Durch die regelmäßige Übermittlung von Gesundheitswerten von zuhause
kann eine Verschlechterung der Herzmuskelschwäche früh erkannt und
darauf reagiert werden. Dadurch soll den sonst häufig erforderlichen
Krankenhausaufenthalten vorgebeugt werden.
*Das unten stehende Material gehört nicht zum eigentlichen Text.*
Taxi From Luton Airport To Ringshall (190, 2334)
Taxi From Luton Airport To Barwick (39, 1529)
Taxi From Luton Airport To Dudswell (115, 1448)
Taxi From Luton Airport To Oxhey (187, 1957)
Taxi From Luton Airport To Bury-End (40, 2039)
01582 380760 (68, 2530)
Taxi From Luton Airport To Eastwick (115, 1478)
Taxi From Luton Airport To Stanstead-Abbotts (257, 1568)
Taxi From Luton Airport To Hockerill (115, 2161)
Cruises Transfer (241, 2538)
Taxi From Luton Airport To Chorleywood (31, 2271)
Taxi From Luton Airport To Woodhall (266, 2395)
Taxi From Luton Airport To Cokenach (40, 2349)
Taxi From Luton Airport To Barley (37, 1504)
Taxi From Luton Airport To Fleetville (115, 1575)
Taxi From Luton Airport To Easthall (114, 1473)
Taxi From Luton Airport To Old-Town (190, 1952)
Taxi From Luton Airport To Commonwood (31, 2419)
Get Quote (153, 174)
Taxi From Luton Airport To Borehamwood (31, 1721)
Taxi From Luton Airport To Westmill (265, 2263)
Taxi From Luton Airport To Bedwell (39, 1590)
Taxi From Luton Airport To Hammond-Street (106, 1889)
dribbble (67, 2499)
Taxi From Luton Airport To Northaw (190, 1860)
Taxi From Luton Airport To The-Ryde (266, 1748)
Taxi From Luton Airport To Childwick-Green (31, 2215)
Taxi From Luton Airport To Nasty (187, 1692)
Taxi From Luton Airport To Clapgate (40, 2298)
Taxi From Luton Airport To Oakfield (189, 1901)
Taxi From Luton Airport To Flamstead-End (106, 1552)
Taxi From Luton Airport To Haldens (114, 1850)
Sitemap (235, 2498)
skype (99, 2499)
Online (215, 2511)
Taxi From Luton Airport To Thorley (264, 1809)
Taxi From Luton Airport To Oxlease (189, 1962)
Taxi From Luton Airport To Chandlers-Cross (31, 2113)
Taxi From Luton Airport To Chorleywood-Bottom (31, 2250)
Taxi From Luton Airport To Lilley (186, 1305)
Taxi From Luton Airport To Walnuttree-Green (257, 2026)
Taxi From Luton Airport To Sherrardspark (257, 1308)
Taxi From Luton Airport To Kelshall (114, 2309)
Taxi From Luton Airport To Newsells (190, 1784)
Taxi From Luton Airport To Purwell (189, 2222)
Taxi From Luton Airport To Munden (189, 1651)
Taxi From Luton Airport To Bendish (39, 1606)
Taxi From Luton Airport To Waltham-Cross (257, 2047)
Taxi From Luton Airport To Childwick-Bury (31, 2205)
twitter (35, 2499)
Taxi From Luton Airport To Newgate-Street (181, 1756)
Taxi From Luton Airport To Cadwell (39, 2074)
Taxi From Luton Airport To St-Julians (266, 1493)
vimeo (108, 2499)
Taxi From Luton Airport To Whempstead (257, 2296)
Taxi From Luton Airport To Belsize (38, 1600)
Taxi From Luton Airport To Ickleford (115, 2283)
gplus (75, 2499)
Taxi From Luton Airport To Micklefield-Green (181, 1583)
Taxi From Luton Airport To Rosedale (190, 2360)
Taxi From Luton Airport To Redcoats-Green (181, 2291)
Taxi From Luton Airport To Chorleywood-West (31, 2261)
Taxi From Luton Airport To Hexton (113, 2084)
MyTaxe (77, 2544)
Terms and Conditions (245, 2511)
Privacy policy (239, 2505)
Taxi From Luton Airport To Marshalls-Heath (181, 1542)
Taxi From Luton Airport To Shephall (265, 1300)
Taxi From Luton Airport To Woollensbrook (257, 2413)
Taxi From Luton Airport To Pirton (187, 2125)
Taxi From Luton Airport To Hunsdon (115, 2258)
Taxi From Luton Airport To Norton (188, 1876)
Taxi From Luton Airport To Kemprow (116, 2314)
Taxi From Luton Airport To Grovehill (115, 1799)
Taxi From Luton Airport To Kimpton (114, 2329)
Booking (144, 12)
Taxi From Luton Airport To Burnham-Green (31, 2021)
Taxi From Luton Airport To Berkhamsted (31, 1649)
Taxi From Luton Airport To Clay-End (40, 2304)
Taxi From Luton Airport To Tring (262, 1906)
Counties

Verknüpfung von präklinischer Forschung und klinischer Medizin
Eine Stärke des neuartigen Forschungskonzepts des Ludwig Boltzmann
Instituts für Translationale Herzinsuffizienzforschung ist die
inhaltlich und räumlich enge Verknüpfung der Grundlagenforschung mit
der klinischen Forschung in einem translationalen Institut. Das LBI
HF ist das einzige speziell auf Herzinsuffizienzforschung
ausgerichtete Institut in Österreich. Der Standort für das neue LBI
HF an der Medizinischen Universität Graz ist ideal, da die
kardiovaskuläre Forschung einen Forschungsschwerpunkt darstellt. Mit
über 70 aktiven WissenschaftlerInnen in diesem Bereich wird ein
optimales Umfeld für wissenschaftliche Kooperationen und die
Einbindung des LBI HF in internationale Forschungsnetzwerke
geschaffen. Im LBI HF arbeiten 18 WissenschaftlerInnen in enger
Kooperation mit den Partnern des Instituts, der Medizinischen
Universität Graz, Bayer HealthCare Pharmaceuticals, dem AIT Austrian
Institute of Technology, der Karl-Franzens Universität Graz, der
Steiermärkischen Gebietskrankenkasse (GKK) und der Steiermärkischen
Krankenanstaltengesellschaft (KAGes) zusammen. Zusätzliche
Unterstützung im Bereich Telemedizin kommt von T-Mobile Österreich.
Termin:
Eröffnungsfeier des Ludwig Boltzmann Institutes für translationale
Herzinsuffizienzforschung
12. Oktober 2012
a) Tag der offenen Tür mit Begehungsmöglichkeit des Institutes: 13-16
Uhr, Stiftingtalstraße 24, im Zentrum für Medizinische Forschung, 1.
Untergeschoss
b) Feierliches Eröffnungsprogramm: Einlass ab 16.30 Uhr, Beginn um
17.00 Uhr
Aula der Alten Universität, Hofgasse 14, 8010 Graz
Festvortrag: Matthias Horx - Die Zukunft des Wissens - Megatrends im
Gesundheitswesen
Die Ludwig Boltzmann Gesellschaft als Trägerorganisation
Die Ludwig Boltzmann Gesellschaft (LBG) ist eine außeruniversitäre
Forschungsorganisation mit Sitz in Wien und betreibt
Forschungsinstitute (Ludwig Boltzmann Institute) in den Bereichen der
Humanmedizin / Life Sciences sowie der Geistes-, Sozial- und
Kulturwissenschaften. Sie initiiert gemeinsam mit akademischen und
anwendenden Partnern innovative Forschungsthemen und ist
spezialisiert auf translationale Forschung - die Brücke zwischen
Grundlagenforschung und Anwendung. So arbeiten in medizinischen
Instituten Teams aus Grundlagenforschern und Klinikern in einem
Zentrum zusammen und sind dadurch Katalysatoren für die Verbindung
von präklinischer Spitzenforschung und klinischer Medizin.
Derzeit betreibt die LBG 20 LBI und 5 Cluster mit rund 380
MitarbeiterInnen. Die Einrichtung von Ludwig Boltzmann Instituten
(LBI) für eine befristete Laufzeit erfolgt aufgrund von
Ausschreibungen mit internationalen Begutachtungsverfahren.